Back when I was a mere stripling I spent hours trolling the shelves of Bob’s Valley Bookstore in the old hometown. It was there that I first saw the Frazetta covers on the old Conan paperbacks I would soon steal from my brother (OK, he let me read them). The racks held all kinds of pulpy goodness, like John Benteen’s Sundance books.
And there I saw a paperback with a picture of a buckskinned man on horseback, rifle cradled in his left arm, riding down a rocky slope (it was done by the Western artist Frank McCarthy, whose work appeared in a whole bunch of Louis L’Amour calendars). The title was “Give Your Heart to the Hawks: A Tribute to the Mountain Men.” The author was Winfred Blevins.
Now, back then, I didn’t know much at all about the mountain men or the Rocky Mountain West. I knew a great deal about the Kentucky frontiersmen of the late 18th Century, and I knew plenty about the post-Civil War Wild West, but everything in between was pretty much a blank space on the map. I’d seen “Jeremiah Johnson” (the first movie I saw in a theater), but I was just seven or so and I didn’t follow up.
Anyway, “Hawks” intrigued the hell out of me and I hied off to the library and tracked the book down — and devoured it in great big juicy chunks, like a mountain man feasting on a buffalo. Stories of legendary proportions, told in a colloquial style that felt like they were being told around a campfire. John Colter’s run from the Blackfeet; Hugh Glass’ epic survival crawl after being mauled by a griz and left for dead; cat-and-mouse with the Blackfeet…
And the “interludes” about the life of the Free Trapper: Man, that was the life. There was even a chapter on “Mountain Mating” that required several readings. Hey, I was like 13 or 14!
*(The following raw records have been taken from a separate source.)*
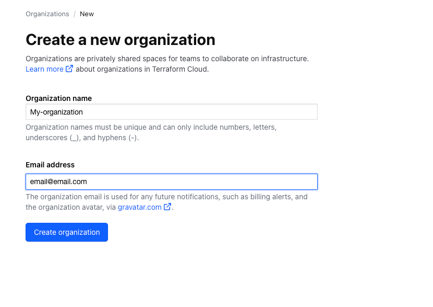Click the Create a new organization heading

point(120,40)
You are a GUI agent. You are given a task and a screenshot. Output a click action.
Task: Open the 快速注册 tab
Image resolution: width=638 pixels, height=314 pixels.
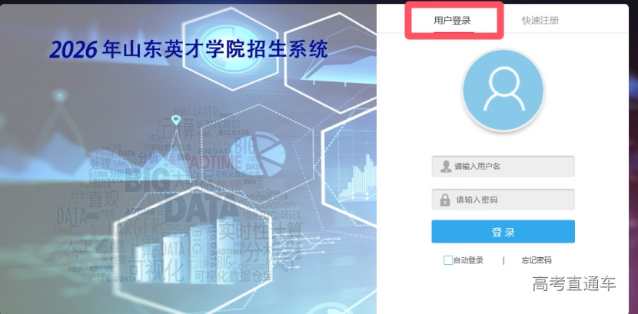pos(540,20)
This was all right in my wheelhouse and it led to further explorations — Ruxton’s “Life in the Far West,” A.B. Guthrie’s “The Big Sky” Vardis Fisher’s “Mountain Man” and Thorpe and Bunker’s saga of Liver-eatin’ Johnson.
For a time, I harbored ambitions of running off to Alaska or the Canadian Rockies — somewhere — to live the life of a Mountain Man. That dream never died — it just ended up being modified to fit the 21st Century.
A couple of days ago, I stumbled across a fresh edition of “Hawks,” with reflections from Win Blevins on the 30-year-plus life of his opus. He’s written a bunch since, but that one was the big one. And it still holds up. For some reason, I’d kind of forgotten about the book and it was great to crack its pages once again. There was a palpable pang of nostalgia — and a sense of rediscovery. I still love reading those old tales, though they are no longer fresh. Hell, I know ’em all by heart — they have a patina like a rifle gets after years of handling and hard use.
“Give Your Heart to the Hawks” helped spawn the “buckskinning” subculture and it shone a spotlight on a then-little-explored corner of American history. And it kindled dreams. That’s a pretty good legacy for any storyteller.